Born in Crescent City, Florida, in 1889, he began organising workers at the age of 22. During the First World War he founded The Messenger (later renamed The Black Worker) and campaigned for more positions in the war industry and the armed forces for African Americans.
In 1925, as founding president of the Brotherhood of Sleeping Car Porters, Randolph began organising black workers and it became the first such union to join the American Federation of Labor (AFL), which until then had barred blacksAfrican Americans from membership.
After a bitter struggle and fluctuating fortunes for several years, The Brotherhood won its first major contract with the Pullman Company in 1937. However, tensions with the AFL continued, and the following year he took his union out of the AFL over its failure to fight discrimination in its ranks, and joined the newly formed Congress of Industrial Organizations (CIO).

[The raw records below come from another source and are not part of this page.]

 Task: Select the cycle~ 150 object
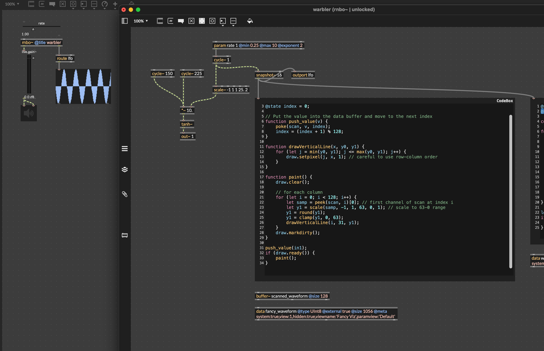click(163, 74)
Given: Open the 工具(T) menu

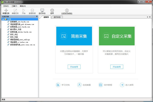Looking at the screenshot, I should point(14,6).
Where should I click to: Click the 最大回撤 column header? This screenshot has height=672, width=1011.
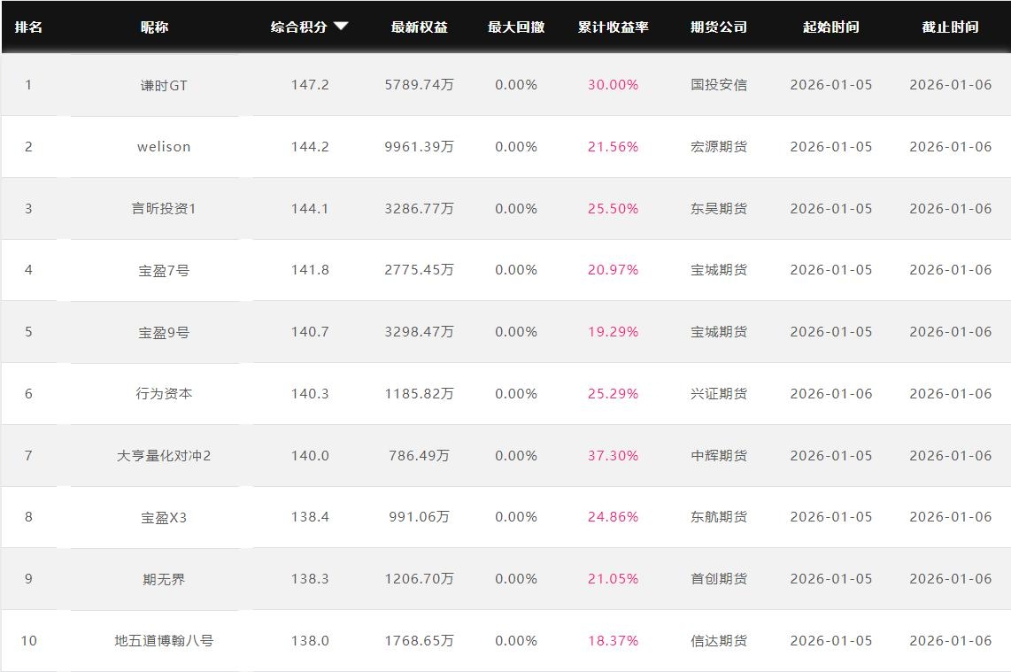click(x=515, y=27)
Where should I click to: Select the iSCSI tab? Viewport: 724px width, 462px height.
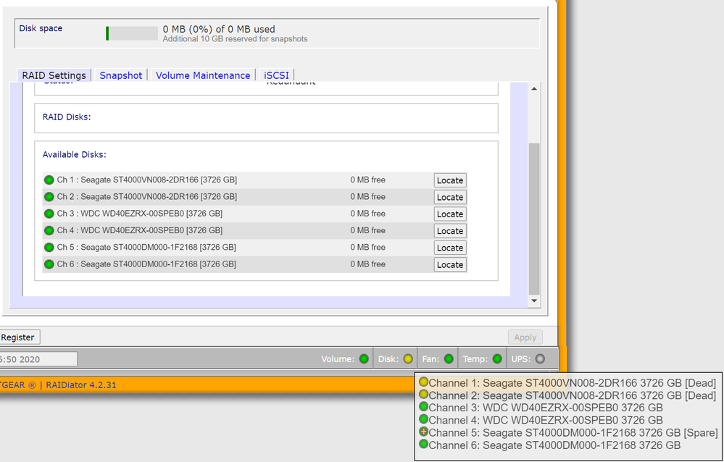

During the Second World War he led campaigns to improve African American employment in the federal government and in industries, and it was a threat to march on Washington in 1941 that led President Franklin D. Roosevelt to eventually issue Executive Order 8802, barring discrimination in defence industries and federal bureaus.
After the War, Randolph established the League for Nonviolent Civil Disobedience Against Military Segregation, resulting in a further Executive Order from President Harry S. Truman banning segregation in the armed forces.
When the AFL merged with the CIO in 1955, Randolph was made a vice president and member of the executive council of the combined organisation, and emerged as one of the most visible spokespeople for African-American civil rights.
In a repeat of his 1941 threat to march on Washington, Randolph became a director of the famous March on Washington for Jobs and Freedom in 1963.
In 1965, he formed the A. Philip Randolph Institute for community leaders to study the causes of poverty. He died in 1979.